* **Task statement**: Which lines in the records below contain the word "Expand"? Copy each one out.

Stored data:

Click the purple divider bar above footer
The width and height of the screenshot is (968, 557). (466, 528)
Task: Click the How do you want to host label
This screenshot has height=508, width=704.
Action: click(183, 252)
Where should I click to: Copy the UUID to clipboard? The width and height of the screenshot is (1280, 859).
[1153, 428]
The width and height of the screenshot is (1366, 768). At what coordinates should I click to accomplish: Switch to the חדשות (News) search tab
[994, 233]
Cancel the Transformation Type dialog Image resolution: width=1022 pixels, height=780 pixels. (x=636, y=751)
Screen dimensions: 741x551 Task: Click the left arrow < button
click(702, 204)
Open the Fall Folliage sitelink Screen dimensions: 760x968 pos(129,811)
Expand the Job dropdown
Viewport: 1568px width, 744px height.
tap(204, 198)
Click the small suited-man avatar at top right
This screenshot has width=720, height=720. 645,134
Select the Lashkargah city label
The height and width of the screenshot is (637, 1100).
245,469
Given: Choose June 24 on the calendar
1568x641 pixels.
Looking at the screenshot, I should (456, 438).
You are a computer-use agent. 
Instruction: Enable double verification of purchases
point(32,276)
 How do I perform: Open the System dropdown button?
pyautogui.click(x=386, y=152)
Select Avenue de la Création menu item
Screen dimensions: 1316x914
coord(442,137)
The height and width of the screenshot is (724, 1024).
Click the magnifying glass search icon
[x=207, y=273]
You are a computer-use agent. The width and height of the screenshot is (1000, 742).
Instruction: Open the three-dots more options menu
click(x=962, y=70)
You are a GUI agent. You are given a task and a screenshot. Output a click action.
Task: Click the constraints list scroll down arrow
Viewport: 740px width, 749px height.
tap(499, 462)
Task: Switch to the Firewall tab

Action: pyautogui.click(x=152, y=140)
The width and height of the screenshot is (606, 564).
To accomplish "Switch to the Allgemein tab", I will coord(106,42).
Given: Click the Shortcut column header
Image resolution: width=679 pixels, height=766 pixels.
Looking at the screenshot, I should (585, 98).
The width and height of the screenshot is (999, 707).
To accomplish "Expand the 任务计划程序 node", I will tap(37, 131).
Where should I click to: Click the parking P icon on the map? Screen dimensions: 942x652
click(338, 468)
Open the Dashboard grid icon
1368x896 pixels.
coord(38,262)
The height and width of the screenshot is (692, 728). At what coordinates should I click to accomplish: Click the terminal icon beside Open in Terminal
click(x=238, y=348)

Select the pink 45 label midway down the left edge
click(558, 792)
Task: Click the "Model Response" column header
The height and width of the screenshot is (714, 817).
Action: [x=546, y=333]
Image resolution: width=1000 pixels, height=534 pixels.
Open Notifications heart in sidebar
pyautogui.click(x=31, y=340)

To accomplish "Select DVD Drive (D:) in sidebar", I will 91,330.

* **Response to this exercise**:
Expand the Job dropdown
To accomplish "Expand the 任务计划程序 node", I will tap(37, 131).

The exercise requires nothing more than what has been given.